- Records

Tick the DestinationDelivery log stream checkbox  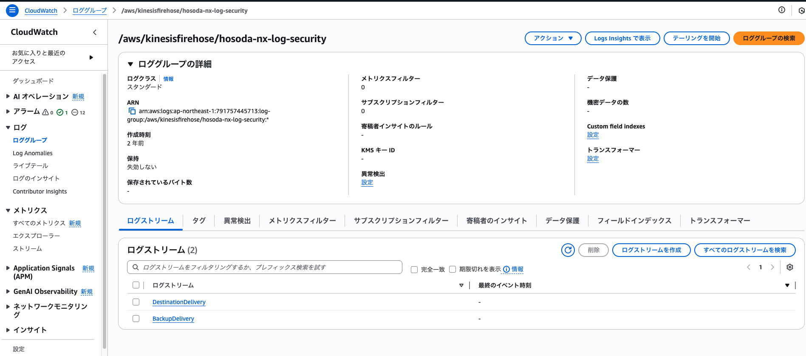click(136, 302)
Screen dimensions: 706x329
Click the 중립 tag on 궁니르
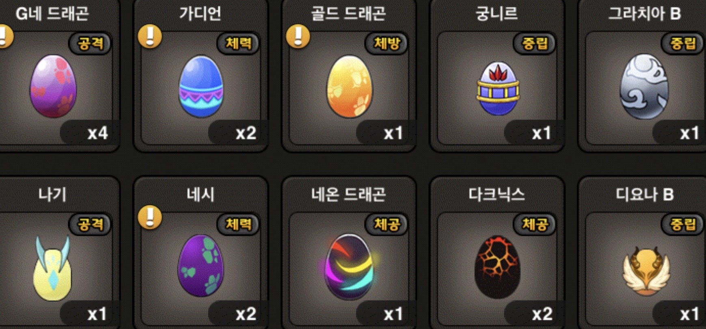pos(535,43)
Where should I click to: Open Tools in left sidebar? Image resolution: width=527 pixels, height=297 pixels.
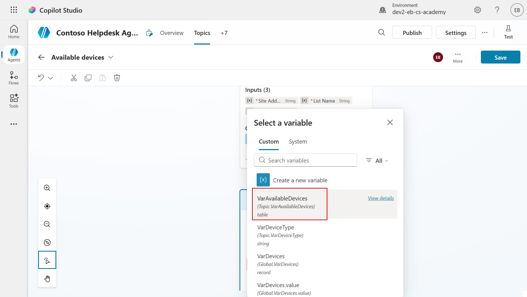click(14, 101)
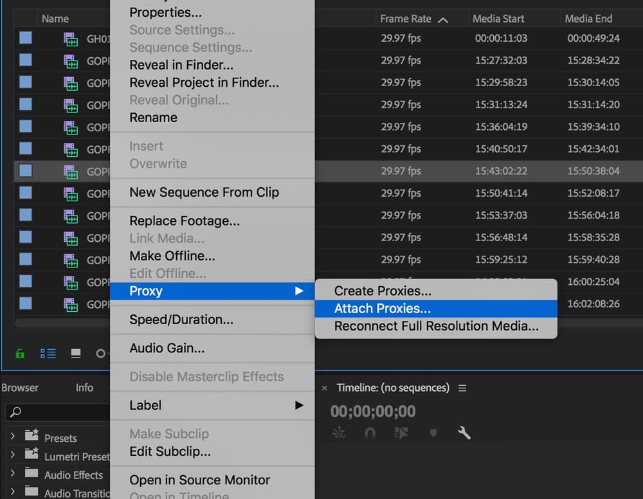This screenshot has height=499, width=643.
Task: Open the Timeline panel hamburger menu
Action: tap(462, 388)
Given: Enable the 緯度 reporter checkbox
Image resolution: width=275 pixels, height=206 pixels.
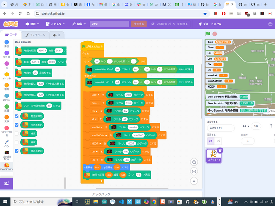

- What needs to be done
Starting at the line containing "Screen dimensions: 706x329" and continuing to the end of the listing, put each line into a JSON list as a separate string, skipping blank lines. Omit the pictures.

- Solved problem
[
  "Screen dimensions: 706x329",
  "Click the 중립 tag on 궁니르",
  "pos(535,43)",
  "Where should I click to: Open Tools in left sidebar? Image resolution: width=527 pixels, height=297 pixels.",
  "click(14, 101)",
  "This screenshot has height=499, width=643.",
  "Task: Open the Timeline panel hamburger menu",
  "Action: tap(462, 388)",
  "Given: Enable the 緯度 reporter checkbox",
  "Image resolution: width=275 pixels, height=206 pixels."
]